@choucas, in general, suspension forks can make a bike feel more comfortable; however, I'm not so sure that it's really necessary when you've got 3 or 4 inch wide tires being run at a fairly low tire pressure. Those wide tires are going to feel pretty cushy just on their own. Sometimes the extra bounce from suspension forks can make the handling of a bike feel squirrelly on a rocky path but are nice on a paved road. Those forks will also add more weight to an already heavy bike and additional cost, so you have to decide if you 'spring' for them
Hmmm... If you find suspension forks squirrelly off road, then they may need to be adjusted. Riding a rocky path without front suspension is the very definition of harsh and squirrelly. The rocks bump the tire up and out of contact with the road, decreasing control. Properly adjusted shocks absorb bumps and rebound, keeping mountain bike tires in contact with the path, maintaining control.
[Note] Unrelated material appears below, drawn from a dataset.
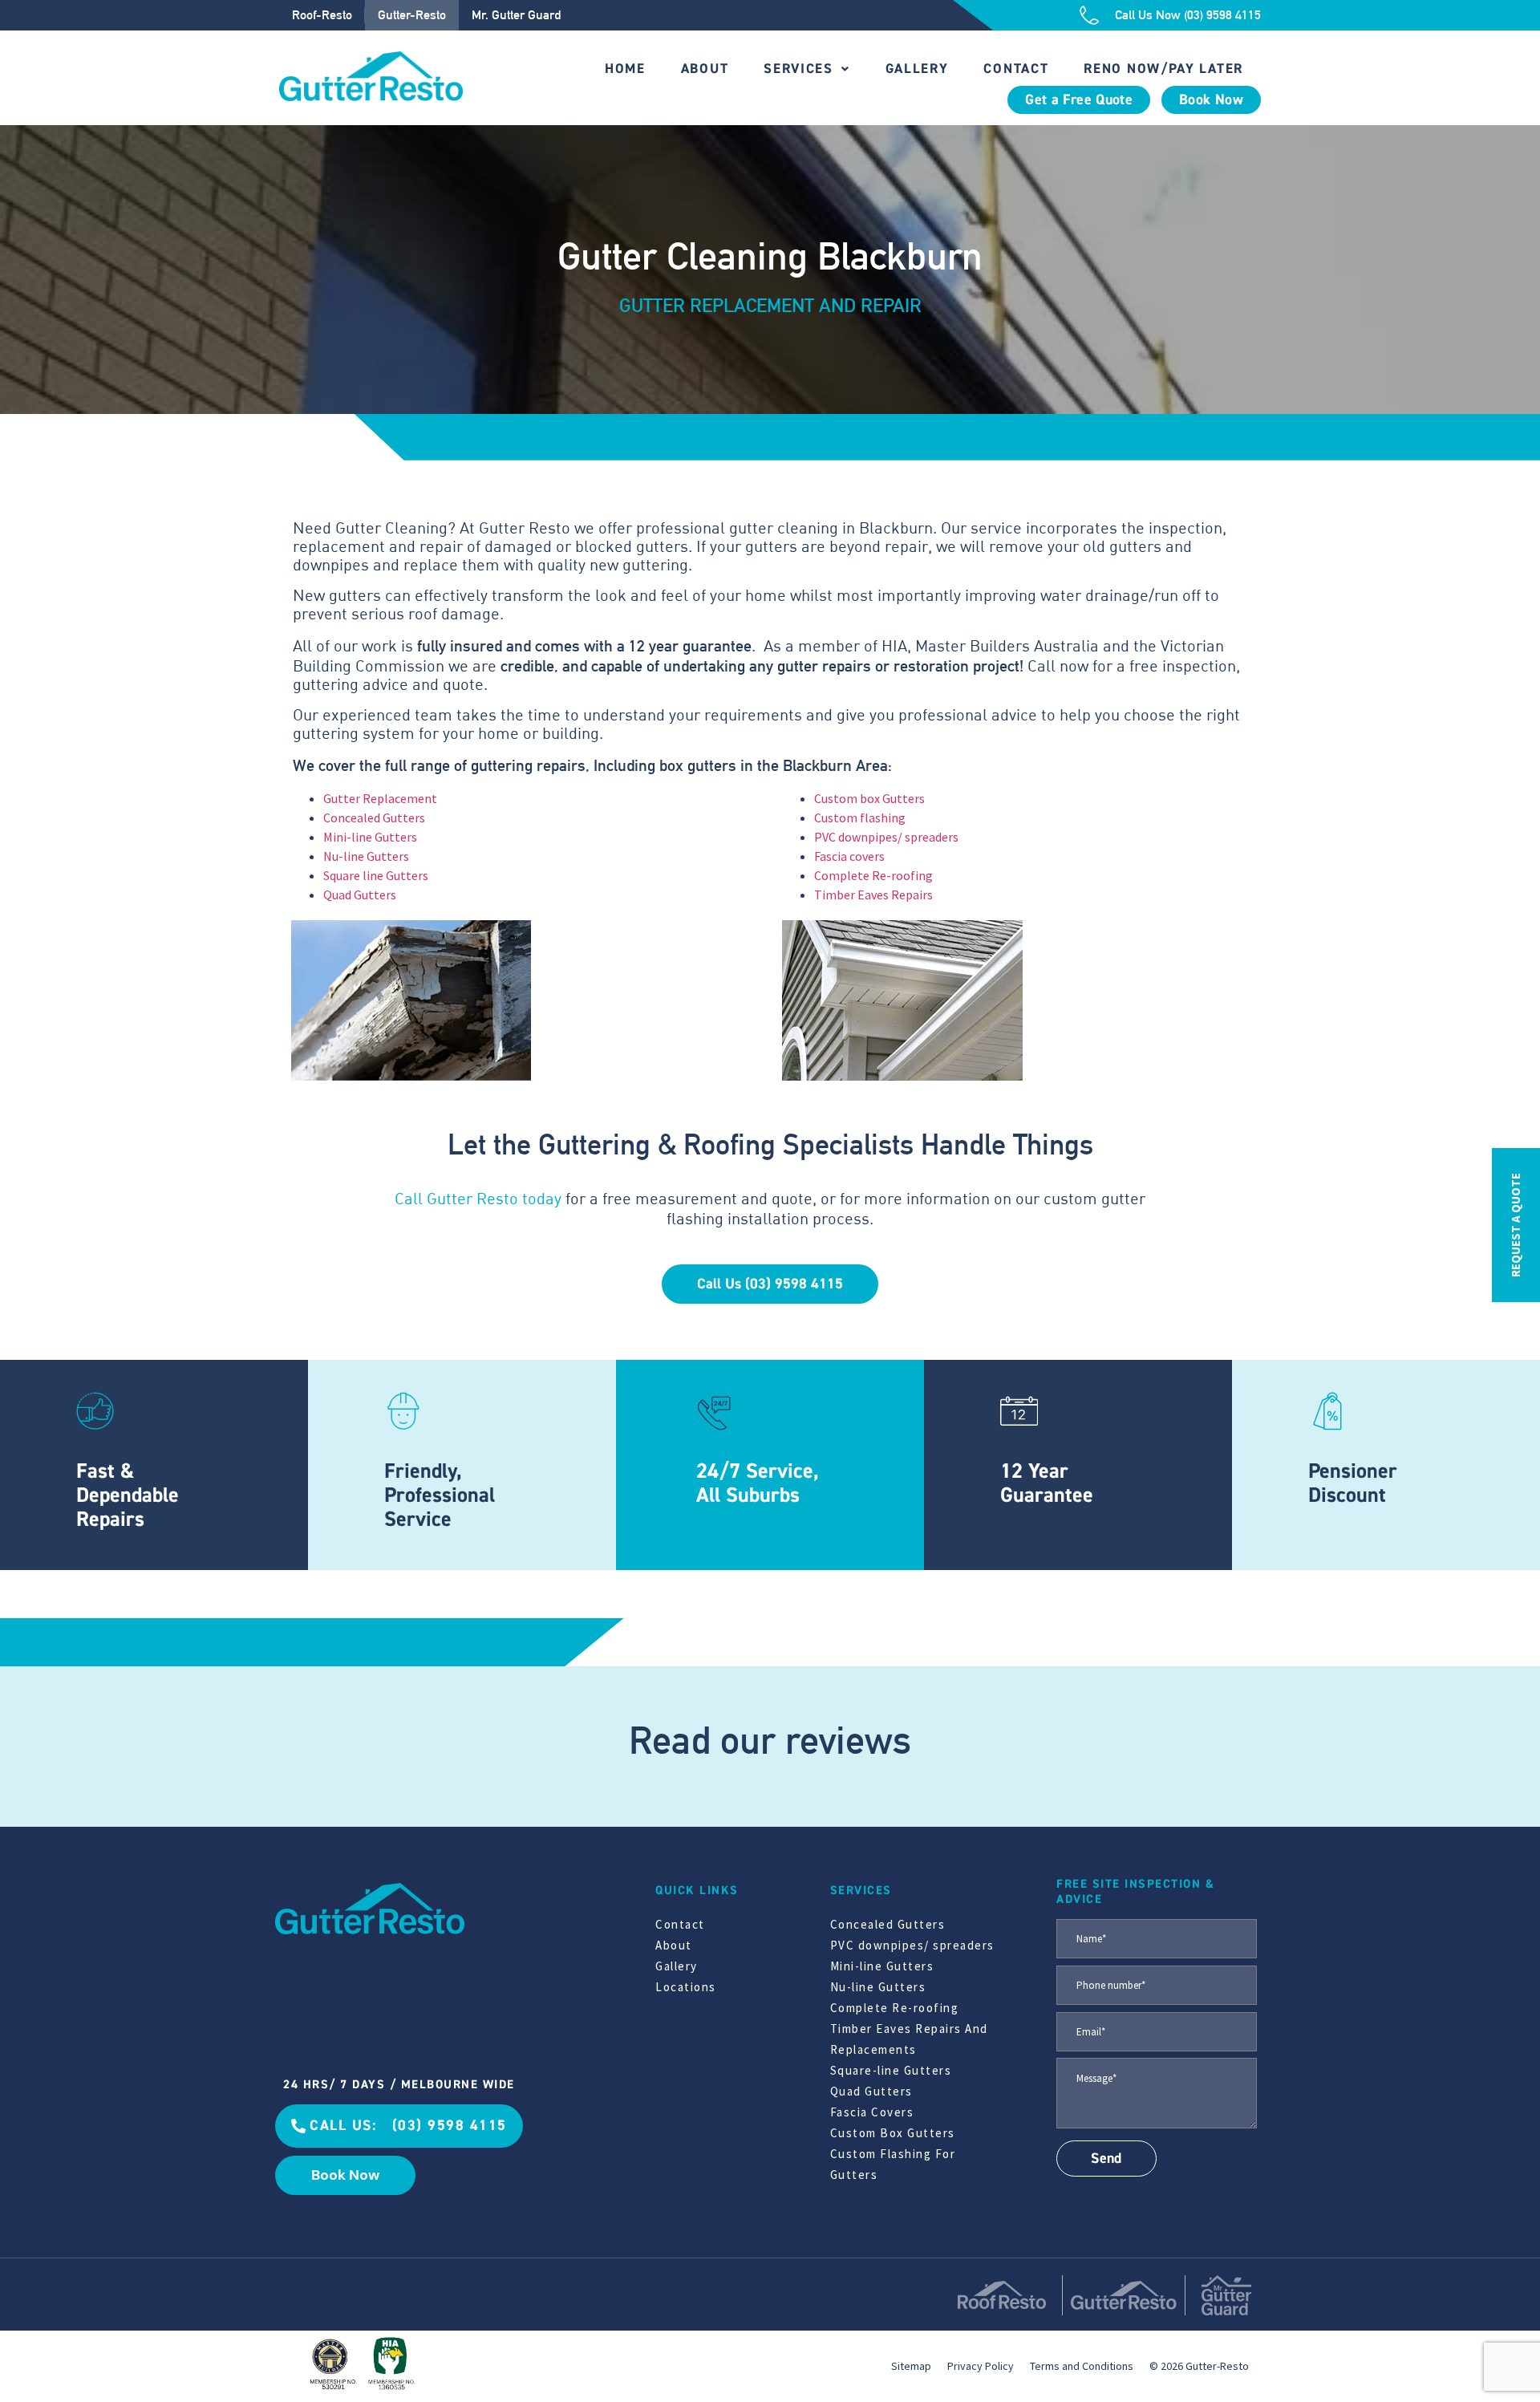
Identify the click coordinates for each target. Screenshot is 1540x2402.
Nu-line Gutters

I just installed shocks on my Stromer after riding over single tracks and fire roads on the stock CF forks. The handling is much more sure footed with the shocks. However I won't be riding the Stromer on single tracks again. It just isn't agile enough for them, but rutted dirt fire roads are a lot of fun now.
@Ann M. is correct that low pressure 3-4" fat tires will give you a cushy ride anyway. If you are going off road on rocky trails I'd get shocks too. But if you're just riding around town, on the beach, or smooth trails then shocks won't matter much with those tires.
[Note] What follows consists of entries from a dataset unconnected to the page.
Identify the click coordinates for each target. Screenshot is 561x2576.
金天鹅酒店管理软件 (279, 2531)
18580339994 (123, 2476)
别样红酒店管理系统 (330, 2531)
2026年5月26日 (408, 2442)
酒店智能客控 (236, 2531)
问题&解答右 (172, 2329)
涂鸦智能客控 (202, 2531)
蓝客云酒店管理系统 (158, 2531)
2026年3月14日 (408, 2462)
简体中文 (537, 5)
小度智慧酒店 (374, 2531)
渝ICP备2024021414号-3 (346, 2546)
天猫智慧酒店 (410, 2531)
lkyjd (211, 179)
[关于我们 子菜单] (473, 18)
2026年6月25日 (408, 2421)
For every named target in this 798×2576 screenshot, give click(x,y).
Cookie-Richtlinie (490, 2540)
I heard about the Sonders e-bike as well. A decent bike but it's a little pricey. But hey, if you can afford it and that's what you like, then go for it. I like I bought recently ( Pedecotech 400 ) and I plan to keep this bike for a very long time.
I don't know that the Sondors is that expensive in the USA, as I see the original listed for $599 plus $200 shipping? Main thing is it usually takes 3 months to ship. They get them from China in batches by boat. One thing I didn't like about a Sondors is that it's a single gear bike in its basic mode.
My home built fat bike with a rear motor has no front suspension and I don't need one as it's only used on pavement. I think the inexpensive $100 sets they sell are just for looks or casual commuting anyway. Serious mountain bikers appear to spend far more money for forks.